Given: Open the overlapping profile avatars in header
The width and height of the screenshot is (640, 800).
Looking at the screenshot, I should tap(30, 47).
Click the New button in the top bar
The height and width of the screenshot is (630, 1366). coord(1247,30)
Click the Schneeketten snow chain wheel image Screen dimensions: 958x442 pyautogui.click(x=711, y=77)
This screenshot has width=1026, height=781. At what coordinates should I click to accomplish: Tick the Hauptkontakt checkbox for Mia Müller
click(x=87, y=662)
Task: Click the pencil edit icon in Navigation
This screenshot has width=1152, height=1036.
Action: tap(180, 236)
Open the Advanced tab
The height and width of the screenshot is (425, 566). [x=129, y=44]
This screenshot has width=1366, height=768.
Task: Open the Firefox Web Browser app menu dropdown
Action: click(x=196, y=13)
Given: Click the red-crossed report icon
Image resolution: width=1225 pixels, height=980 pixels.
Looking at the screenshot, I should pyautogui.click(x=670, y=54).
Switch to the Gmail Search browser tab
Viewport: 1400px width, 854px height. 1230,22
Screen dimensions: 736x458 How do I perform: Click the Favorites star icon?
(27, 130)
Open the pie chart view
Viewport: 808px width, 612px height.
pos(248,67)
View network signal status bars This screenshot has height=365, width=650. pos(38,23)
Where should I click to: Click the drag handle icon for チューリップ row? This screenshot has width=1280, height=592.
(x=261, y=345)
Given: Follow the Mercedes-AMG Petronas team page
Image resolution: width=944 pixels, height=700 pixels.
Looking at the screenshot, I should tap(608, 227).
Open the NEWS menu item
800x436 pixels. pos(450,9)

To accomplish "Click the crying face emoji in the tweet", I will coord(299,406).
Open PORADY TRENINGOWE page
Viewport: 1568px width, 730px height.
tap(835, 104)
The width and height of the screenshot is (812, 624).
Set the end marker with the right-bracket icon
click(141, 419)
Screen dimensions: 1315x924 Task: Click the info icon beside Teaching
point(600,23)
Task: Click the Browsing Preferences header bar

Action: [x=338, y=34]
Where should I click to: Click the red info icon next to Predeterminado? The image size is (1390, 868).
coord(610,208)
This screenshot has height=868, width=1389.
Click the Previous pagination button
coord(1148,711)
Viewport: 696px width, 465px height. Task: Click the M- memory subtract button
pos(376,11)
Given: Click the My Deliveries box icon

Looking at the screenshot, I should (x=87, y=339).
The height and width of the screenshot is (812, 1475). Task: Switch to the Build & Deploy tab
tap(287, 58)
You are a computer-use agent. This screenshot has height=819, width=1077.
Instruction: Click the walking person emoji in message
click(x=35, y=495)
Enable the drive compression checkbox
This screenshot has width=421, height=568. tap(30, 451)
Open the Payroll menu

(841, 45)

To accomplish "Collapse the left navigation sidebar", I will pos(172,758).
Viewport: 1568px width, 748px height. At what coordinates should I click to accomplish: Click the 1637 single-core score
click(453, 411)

******************************

=== Task to complete ===
Repeat the items above verbatim, every line in its original order.

=== Answer ===
Given: Open the overlapping profile avatars in header
The width and height of the screenshot is (640, 800).
Looking at the screenshot, I should tap(30, 47).
Click the New button in the top bar
The height and width of the screenshot is (630, 1366). coord(1247,30)
Click the Schneeketten snow chain wheel image Screen dimensions: 958x442 pyautogui.click(x=711, y=77)
This screenshot has width=1026, height=781. At what coordinates should I click to accomplish: Tick the Hauptkontakt checkbox for Mia Müller
click(x=87, y=662)
Task: Click the pencil edit icon in Navigation
This screenshot has width=1152, height=1036.
Action: tap(180, 236)
Open the Advanced tab
The height and width of the screenshot is (425, 566). [x=129, y=44]
This screenshot has width=1366, height=768.
Task: Open the Firefox Web Browser app menu dropdown
Action: click(x=196, y=13)
Given: Click the red-crossed report icon
Image resolution: width=1225 pixels, height=980 pixels.
Looking at the screenshot, I should pyautogui.click(x=670, y=54).
Switch to the Gmail Search browser tab
Viewport: 1400px width, 854px height. 1230,22
Screen dimensions: 736x458 How do I perform: Click the Favorites star icon?
(27, 130)
Open the pie chart view
Viewport: 808px width, 612px height.
pos(248,67)
View network signal status bars This screenshot has height=365, width=650. pos(38,23)
Where should I click to: Click the drag handle icon for チューリップ row? This screenshot has width=1280, height=592.
(x=261, y=345)
Given: Follow the Mercedes-AMG Petronas team page
Image resolution: width=944 pixels, height=700 pixels.
Looking at the screenshot, I should tap(608, 227).
Open the NEWS menu item
800x436 pixels. pos(450,9)

To accomplish "Click the crying face emoji in the tweet", I will coord(299,406).
Open PORADY TRENINGOWE page
Viewport: 1568px width, 730px height.
tap(835, 104)
The width and height of the screenshot is (812, 624).
Set the end marker with the right-bracket icon
click(141, 419)
Screen dimensions: 1315x924 Task: Click the info icon beside Teaching
point(600,23)
Task: Click the Browsing Preferences header bar

Action: [x=338, y=34]
Where should I click to: Click the red info icon next to Predeterminado? The image size is (1390, 868).
coord(610,208)
This screenshot has height=868, width=1389.
Click the Previous pagination button
coord(1148,711)
Viewport: 696px width, 465px height. Task: Click the M- memory subtract button
pos(376,11)
Given: Click the My Deliveries box icon

Looking at the screenshot, I should (x=87, y=339).
The height and width of the screenshot is (812, 1475). Task: Switch to the Build & Deploy tab
tap(287, 58)
You are a computer-use agent. This screenshot has height=819, width=1077.
Instruction: Click the walking person emoji in message
click(x=35, y=495)
Enable the drive compression checkbox
This screenshot has width=421, height=568. tap(30, 451)
Open the Payroll menu

(841, 45)

To accomplish "Collapse the left navigation sidebar", I will pos(172,758).
Viewport: 1568px width, 748px height. At what coordinates should I click to accomplish: Click the 1637 single-core score
click(453, 411)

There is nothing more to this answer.